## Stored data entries
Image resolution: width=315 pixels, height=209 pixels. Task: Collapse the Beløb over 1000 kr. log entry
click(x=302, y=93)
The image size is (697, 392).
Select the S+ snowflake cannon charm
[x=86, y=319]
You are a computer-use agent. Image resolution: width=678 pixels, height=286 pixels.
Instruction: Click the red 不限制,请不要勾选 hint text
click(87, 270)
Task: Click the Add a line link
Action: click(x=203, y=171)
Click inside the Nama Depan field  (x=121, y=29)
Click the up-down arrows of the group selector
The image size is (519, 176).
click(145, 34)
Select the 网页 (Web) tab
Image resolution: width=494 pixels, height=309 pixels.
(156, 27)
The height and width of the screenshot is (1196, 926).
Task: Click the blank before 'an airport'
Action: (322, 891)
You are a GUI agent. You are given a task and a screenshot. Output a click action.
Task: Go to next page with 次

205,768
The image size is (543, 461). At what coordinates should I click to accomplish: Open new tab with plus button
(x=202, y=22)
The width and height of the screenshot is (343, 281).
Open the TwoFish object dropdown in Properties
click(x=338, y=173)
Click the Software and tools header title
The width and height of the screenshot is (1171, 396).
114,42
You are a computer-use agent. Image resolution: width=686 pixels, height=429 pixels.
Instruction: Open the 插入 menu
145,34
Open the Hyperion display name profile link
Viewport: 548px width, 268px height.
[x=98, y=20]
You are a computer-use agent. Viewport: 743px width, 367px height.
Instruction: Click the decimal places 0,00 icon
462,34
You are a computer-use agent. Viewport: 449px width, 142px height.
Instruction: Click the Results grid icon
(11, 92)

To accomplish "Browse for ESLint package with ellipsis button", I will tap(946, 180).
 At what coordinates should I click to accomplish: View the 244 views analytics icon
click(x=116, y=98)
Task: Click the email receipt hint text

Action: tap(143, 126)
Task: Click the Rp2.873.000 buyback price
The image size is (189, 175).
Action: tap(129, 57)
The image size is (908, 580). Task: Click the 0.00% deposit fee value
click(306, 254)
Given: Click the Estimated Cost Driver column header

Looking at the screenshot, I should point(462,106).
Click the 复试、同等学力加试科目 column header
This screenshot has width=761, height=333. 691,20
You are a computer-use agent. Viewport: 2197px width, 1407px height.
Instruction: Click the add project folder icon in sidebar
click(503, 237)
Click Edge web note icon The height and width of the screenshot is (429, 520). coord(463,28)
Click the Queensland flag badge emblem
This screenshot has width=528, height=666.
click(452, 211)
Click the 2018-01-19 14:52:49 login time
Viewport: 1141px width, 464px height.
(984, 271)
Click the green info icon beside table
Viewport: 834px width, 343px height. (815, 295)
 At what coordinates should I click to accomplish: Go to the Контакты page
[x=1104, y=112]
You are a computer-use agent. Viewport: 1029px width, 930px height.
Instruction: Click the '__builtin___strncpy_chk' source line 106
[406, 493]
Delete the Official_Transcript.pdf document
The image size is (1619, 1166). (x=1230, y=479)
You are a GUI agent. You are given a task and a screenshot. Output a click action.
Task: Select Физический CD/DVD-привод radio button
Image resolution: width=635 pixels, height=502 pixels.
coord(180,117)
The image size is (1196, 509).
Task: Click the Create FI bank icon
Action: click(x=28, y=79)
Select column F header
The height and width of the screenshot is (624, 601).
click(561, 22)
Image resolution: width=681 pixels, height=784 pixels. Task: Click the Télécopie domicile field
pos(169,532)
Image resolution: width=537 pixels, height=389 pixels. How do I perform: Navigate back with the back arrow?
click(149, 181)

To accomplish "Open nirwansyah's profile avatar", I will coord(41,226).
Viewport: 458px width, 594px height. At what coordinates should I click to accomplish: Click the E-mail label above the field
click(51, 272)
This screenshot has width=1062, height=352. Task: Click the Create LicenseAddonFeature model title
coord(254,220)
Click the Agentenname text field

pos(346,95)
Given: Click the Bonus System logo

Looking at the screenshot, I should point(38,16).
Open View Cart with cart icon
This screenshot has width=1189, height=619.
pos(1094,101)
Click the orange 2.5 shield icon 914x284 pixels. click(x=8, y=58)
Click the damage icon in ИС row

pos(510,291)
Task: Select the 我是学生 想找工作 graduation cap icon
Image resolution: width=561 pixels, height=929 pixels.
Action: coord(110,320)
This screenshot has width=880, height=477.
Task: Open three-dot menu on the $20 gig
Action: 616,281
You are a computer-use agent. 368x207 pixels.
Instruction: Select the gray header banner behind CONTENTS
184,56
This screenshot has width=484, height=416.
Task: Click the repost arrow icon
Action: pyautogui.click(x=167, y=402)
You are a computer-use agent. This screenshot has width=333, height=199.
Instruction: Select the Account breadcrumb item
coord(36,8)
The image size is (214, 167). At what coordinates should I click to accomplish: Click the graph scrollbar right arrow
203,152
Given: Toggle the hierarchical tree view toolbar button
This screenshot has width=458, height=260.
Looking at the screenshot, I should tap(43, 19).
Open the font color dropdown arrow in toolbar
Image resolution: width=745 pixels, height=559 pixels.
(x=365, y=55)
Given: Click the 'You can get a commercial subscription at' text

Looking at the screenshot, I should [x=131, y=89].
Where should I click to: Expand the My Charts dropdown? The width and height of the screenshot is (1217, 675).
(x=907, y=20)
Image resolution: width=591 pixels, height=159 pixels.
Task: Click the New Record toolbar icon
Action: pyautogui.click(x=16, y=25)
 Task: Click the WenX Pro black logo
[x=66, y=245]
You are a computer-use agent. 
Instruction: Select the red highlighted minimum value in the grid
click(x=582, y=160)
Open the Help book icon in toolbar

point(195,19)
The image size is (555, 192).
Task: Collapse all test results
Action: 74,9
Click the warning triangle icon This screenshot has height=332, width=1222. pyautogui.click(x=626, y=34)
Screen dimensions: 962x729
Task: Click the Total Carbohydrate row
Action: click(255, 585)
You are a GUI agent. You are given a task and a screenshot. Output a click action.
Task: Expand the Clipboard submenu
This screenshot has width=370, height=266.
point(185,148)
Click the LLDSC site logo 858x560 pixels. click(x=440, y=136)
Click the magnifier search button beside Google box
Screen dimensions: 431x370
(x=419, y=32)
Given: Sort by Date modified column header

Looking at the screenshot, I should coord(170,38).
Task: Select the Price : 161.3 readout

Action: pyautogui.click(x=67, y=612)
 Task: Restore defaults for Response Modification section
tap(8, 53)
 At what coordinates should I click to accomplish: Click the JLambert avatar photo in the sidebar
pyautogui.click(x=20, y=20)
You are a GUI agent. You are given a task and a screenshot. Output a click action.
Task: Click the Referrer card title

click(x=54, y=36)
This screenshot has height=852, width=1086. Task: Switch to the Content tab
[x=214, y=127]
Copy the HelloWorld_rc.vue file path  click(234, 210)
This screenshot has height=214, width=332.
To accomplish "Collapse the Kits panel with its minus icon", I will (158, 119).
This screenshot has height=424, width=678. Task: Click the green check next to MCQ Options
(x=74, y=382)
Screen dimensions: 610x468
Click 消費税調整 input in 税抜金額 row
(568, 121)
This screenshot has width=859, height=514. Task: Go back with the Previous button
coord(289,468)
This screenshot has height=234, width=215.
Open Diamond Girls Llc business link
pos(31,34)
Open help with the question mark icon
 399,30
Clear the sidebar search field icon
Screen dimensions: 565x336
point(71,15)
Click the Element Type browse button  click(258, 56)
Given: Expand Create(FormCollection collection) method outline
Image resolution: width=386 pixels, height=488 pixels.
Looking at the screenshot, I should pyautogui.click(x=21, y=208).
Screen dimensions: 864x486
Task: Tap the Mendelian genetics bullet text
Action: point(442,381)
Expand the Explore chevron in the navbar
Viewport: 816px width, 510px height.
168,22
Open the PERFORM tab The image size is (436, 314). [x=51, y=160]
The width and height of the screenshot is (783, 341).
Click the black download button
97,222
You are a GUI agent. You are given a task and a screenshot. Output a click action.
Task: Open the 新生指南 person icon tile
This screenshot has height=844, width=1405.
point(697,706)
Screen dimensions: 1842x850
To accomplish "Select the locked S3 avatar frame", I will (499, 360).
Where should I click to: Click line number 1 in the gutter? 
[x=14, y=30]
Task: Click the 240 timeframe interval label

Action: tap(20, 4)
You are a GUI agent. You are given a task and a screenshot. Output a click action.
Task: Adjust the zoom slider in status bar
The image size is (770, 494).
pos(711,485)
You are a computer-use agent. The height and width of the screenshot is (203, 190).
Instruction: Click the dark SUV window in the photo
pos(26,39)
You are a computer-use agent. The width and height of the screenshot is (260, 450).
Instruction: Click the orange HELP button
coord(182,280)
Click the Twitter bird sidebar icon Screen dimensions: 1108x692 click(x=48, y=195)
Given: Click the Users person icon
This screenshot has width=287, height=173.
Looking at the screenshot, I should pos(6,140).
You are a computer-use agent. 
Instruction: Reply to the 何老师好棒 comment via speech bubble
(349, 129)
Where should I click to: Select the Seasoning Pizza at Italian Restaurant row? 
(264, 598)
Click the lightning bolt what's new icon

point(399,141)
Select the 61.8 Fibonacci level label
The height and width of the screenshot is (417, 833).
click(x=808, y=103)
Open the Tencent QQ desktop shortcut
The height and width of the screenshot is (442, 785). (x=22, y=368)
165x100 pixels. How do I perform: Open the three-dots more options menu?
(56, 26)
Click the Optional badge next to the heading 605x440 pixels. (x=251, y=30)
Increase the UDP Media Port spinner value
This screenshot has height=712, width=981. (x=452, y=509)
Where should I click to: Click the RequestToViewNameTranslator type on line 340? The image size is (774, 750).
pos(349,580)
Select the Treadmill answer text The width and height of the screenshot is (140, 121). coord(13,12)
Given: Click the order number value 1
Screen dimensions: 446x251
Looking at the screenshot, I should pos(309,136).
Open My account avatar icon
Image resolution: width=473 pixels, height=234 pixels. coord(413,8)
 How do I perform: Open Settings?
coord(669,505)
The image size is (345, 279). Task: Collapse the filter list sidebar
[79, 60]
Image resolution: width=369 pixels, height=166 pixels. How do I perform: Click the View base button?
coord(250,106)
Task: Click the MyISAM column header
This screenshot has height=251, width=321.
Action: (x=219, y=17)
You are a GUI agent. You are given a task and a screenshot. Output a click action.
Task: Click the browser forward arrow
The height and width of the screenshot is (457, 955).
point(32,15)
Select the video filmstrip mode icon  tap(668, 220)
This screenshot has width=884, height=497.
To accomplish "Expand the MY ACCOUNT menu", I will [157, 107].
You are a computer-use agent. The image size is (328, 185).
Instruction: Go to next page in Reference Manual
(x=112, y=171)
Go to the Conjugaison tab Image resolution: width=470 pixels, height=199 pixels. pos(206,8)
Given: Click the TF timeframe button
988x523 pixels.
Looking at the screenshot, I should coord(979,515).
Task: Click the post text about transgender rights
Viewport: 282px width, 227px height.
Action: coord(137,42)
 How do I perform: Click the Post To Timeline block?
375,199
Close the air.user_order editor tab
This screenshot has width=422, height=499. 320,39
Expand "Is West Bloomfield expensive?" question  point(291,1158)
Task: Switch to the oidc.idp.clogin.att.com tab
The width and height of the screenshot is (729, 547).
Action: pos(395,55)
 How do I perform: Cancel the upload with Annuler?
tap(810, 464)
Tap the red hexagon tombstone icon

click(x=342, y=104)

## TASK TO CARRY OUT
When a line in the data holds the word "person", show that line.

## EXERCISE SOLUTION
Task: Open the 新生指南 person icon tile
Given: Click the Users person icon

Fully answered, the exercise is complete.